Nolan and John Moreira, the Eversource chief financial officer, said the company is moving ahead with its planned sale of Aquarion Water Co., where a disputed rate case is in the courts. Nolan said Eversource has asked the state Supreme Court to take the case, in which a Superior Court judge recently upheld PURA's rejection of a rate hike request and instead ordered a rate cut.
'Connecticut has a phenomenal opportunity'
Nolan and Moreira praised Connecticut's energy-savings goals and said the company has good relations with Lamont and other state agencies, including the state Attorney General's office. They also said Connecticut's improvement in reliability has shown dramatic results, with the average duration between outages now two years, compared with ten months a decade ago.

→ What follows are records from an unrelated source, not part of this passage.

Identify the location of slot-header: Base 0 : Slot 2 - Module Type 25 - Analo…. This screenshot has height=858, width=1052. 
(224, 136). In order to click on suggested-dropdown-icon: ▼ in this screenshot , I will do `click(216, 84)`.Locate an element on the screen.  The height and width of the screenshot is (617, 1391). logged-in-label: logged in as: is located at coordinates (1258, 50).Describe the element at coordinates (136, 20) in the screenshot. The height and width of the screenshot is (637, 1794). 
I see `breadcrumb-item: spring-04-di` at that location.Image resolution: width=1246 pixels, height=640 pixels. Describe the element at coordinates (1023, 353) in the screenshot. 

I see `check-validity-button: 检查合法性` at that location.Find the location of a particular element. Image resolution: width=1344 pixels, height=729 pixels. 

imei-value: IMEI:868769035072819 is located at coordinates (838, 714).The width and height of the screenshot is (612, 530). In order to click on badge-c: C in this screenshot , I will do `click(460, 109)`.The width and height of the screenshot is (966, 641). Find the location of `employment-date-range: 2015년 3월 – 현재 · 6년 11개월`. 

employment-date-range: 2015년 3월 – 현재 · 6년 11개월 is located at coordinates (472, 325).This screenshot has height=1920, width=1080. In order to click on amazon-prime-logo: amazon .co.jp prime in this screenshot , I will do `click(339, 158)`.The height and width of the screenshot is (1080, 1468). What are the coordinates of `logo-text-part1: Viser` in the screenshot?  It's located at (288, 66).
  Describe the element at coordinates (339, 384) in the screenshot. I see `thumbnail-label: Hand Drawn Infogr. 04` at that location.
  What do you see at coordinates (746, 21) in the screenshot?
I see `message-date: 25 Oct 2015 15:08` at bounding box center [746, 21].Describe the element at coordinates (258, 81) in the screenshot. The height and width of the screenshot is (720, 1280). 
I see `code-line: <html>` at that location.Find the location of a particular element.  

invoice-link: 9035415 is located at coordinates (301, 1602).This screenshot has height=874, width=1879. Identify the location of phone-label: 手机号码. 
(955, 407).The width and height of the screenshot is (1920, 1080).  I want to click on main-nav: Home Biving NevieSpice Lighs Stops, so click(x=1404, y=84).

"Connecticut has a phenomenal opportunity to be really a leader in clean energy," Nolan said, "but unfortunately it's been a real challenge."
By contrast, the Eversource executives said Massachusetts and New Hampshire are both working well with the company on regulatory issues. They said the total Eversource spending on capital projects will not change, implying that some Connecticut money will now be spent elsewhere.
Asked by an analyst what it will take to resume full capital investment in Connecticut, Nolan said, "We're looking for a roadmap for recovery of the money we've spent....We expect to have an orderly recovery process just like we have in Massachusetts. We will not spend dollars until such time as we have a constructive regulatory environment."
Whether Connecticut ratepayers and officials view the move by Eversource as unwarranted vengeance or as a reasonable response, this standoff now hits the state hard both directly in the form of slowed progress on the grid, and indirectly in reputation. Nolan, whose staff is loaded up with former state lawmakers and top government officials, said he's committed to "working seven days a week" to fix the issue.
"If we don't collaborate, it makes it very, very difficult," Nolan said. "In my 48 years we have always had strong working relations so it's a disappointment to me and it's a priority to me as we try to focus on Connecticut."
Lamont has so far not stepped in to mediate directly. His style is to allow his people to do their jobs with broad oversight, bringing down the hand of authority only in crises such as the COVID-19 pandemic, when he issued dozens of orders, some hotly contested.
This standoff calls for action on that order by the governor.